### Task directions
Reproduce, from the lines below, exactly the stretch that begins at the line containing "This screenshot has" and ends at the line containing "Task: Click the 106.305 price scale label", both included.

### Dataset extract
=== Section Start ===

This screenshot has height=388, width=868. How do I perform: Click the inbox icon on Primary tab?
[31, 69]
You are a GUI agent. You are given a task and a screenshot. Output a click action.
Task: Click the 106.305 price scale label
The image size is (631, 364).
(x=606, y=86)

=== Section End ===
=== Section Start ===

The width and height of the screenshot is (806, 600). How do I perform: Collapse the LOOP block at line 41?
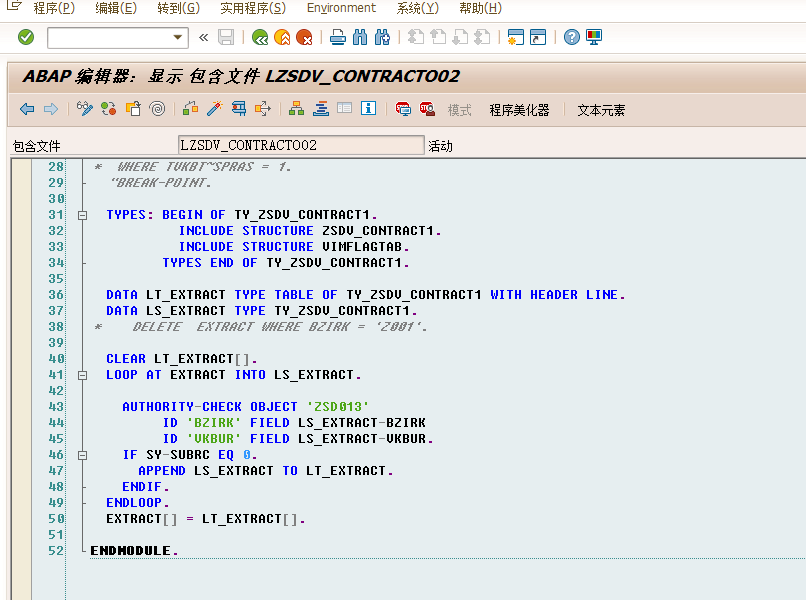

=== Section End ===

### Answer section
This screenshot has height=388, width=868. How do I perform: Click the inbox icon on Primary tab?
[31, 69]
You are a GUI agent. You are given a task and a screenshot. Output a click action.
Task: Click the 106.305 price scale label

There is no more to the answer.